Aku segera meraih gang pintu tersebut. Tapi, aneh gang pintunya tidak bisa digerakkan. Sangat keras.

'Sial! Dia mau bermain dengan gue.'

"Buka pintunya," ucapku geram.

"BUKA PINTUNYA!" teriakku tepat di depan wajahnya.

Tapi, dia hanya diam.

'Apa perlu gue beri dia pelajaran?'

Aku segera melayangkan pukulan ke wajahnya, tapi sebelum semuanya terjadi. Ia lebih dulu menangkap pergelangan tanganku yang hampir saja mengenai wajahnya.

Hap.

Dia menangkap tangan kananku dan berjalan maju. Terpaksa aku berjalan mundur untuk menghindar.

'Sial.'

Rupanya hanya beberapa langkah, aku sudah mentok ke dinding.

'Siapa sih yang meletakkan dinding di sini?'

"Nyali Kamu boleh juga. Tapi sayang, keadaan tak berpihak padamu." Dia berucap dengan tatapan tajamnya.

'Aish.'

Hampir pukulan di tangan kiriku mengenai wajah tampannya tapi, dia lebih dulu menangkapnya.

Ingin sekali aku menendang perutnya dan itu tidak mungkin. Karena, aku menggunakan rok panjang dan itu sangat menyulitkan.

"Lepasin gue dari sini," ucapku menatap tajam manik hitamnya dengan wajah datar tanpa ekspresi seolah-olah aku muak dengan tingkahnya.

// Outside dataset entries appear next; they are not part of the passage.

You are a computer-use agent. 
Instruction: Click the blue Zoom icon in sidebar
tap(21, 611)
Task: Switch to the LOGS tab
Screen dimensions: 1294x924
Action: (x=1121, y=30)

"Tidak semudah itu, Assyifa." Dia berucap dan tersenyum padaku.

Aku segera memberontak agar tanganku dilepas dari cekalannya. Semakin memberontak, pergelangan tanganku semakin sakit karena Pak Kevin menambah genggamannya di pergelangan tanganku sehingga aku tak bisa terlepas.

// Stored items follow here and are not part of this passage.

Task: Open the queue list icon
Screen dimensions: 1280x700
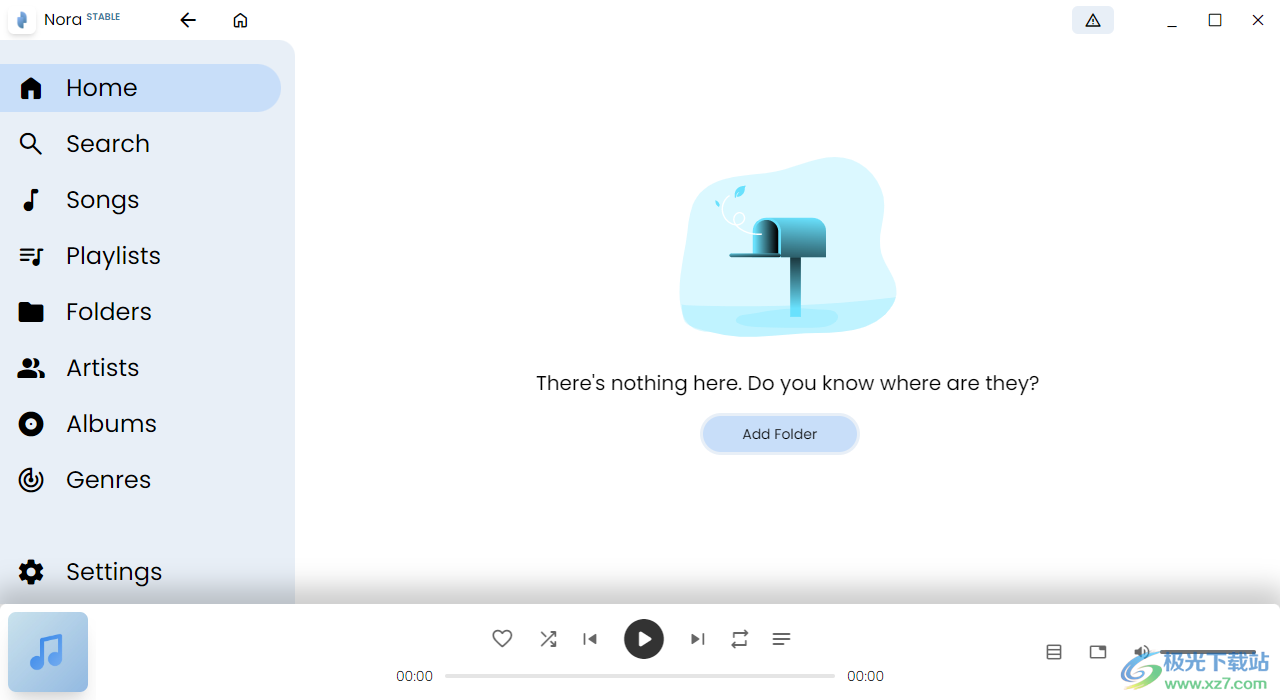Action: [x=782, y=639]
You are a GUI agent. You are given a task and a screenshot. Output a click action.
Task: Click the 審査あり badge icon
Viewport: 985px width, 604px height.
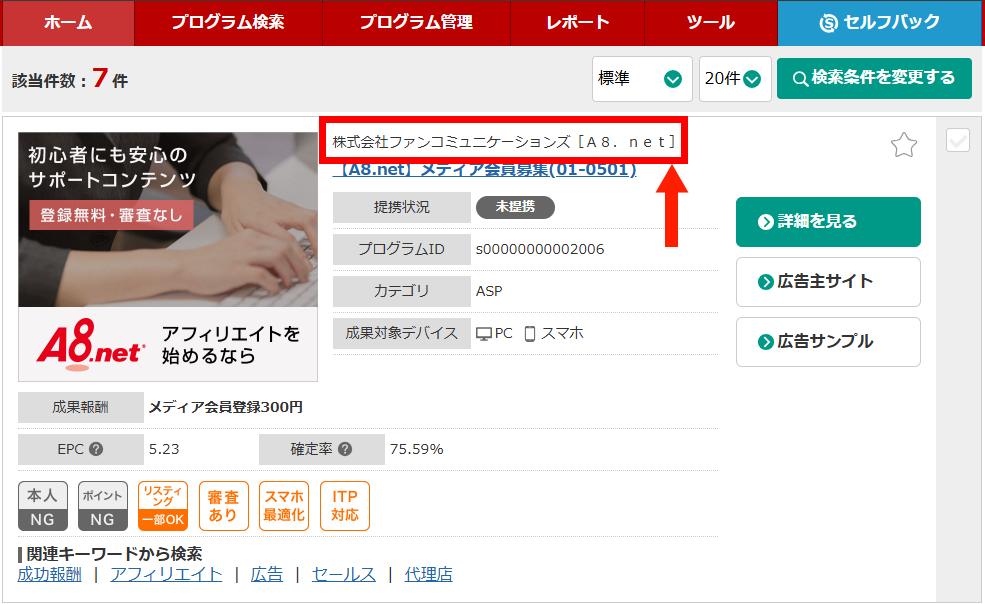pyautogui.click(x=224, y=506)
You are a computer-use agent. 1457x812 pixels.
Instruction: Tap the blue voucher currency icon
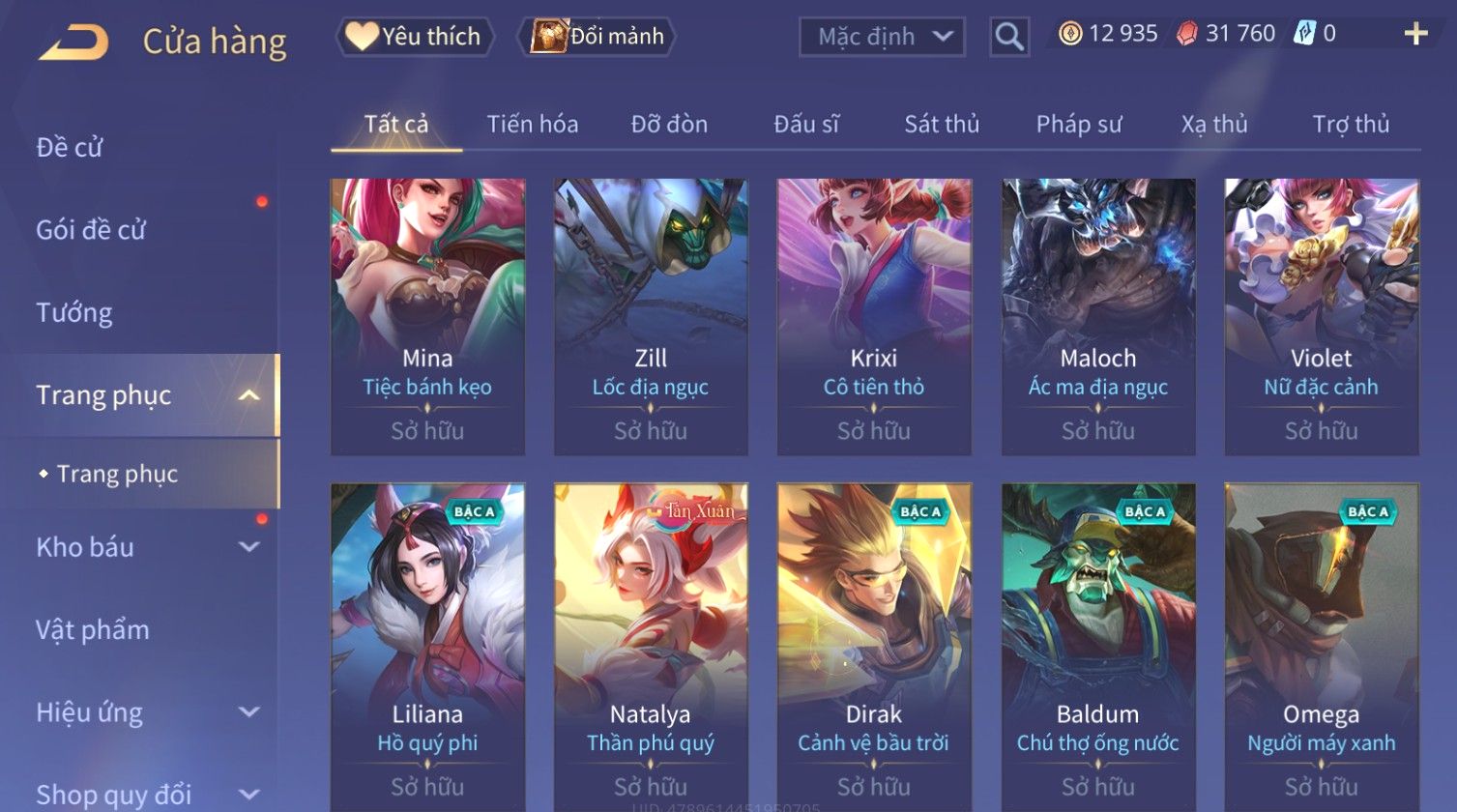[1305, 34]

Kekuatan seorang pria itu sungguh luar biasa. Aku baru menyadarinya sekarang.

"Sakit," ringisku.

Pak Kevin melepaskannya tanpa menjauhi tubuhnya dariku.

"Akan kupikirkan lagi, hukuman apa yang cocok untukmu."

Dia menampakkan senyumannya yang miring padaku.

'Gue gak terpesona,' batinku menatapnya tajam. 

Lalu ia mengambil remote control dan menekan tombol yang aku tak mengerti.

Ting.

Terdengar suara tersebut dan dapat kupastikan jika pintu tidak terkunci lagi.

Aku mendorong tubuhnya agar menjauh dariku dan keluar dari ruangan tersebut.

'Gue tunggu hukumannya.'

****

Tujuanku sekarang adalah menemui Nana. Tapi, sebelum itu aku segera ke toilet untuk cuci wajahku agar Nana tak curiga dengan wajah kusutku.

****

"Hai, maaf ya, aku lama."

Aku berucap saat melihat Nana yang sedang duduk sendiri di bangkunya dan menggenggam ponselnya.

"Hm," balasnya singkat. Aku tahu dia kesal karena mungkin terlalu lama. Tapi, sebenarnya itu semua gara-gara Guru Killer.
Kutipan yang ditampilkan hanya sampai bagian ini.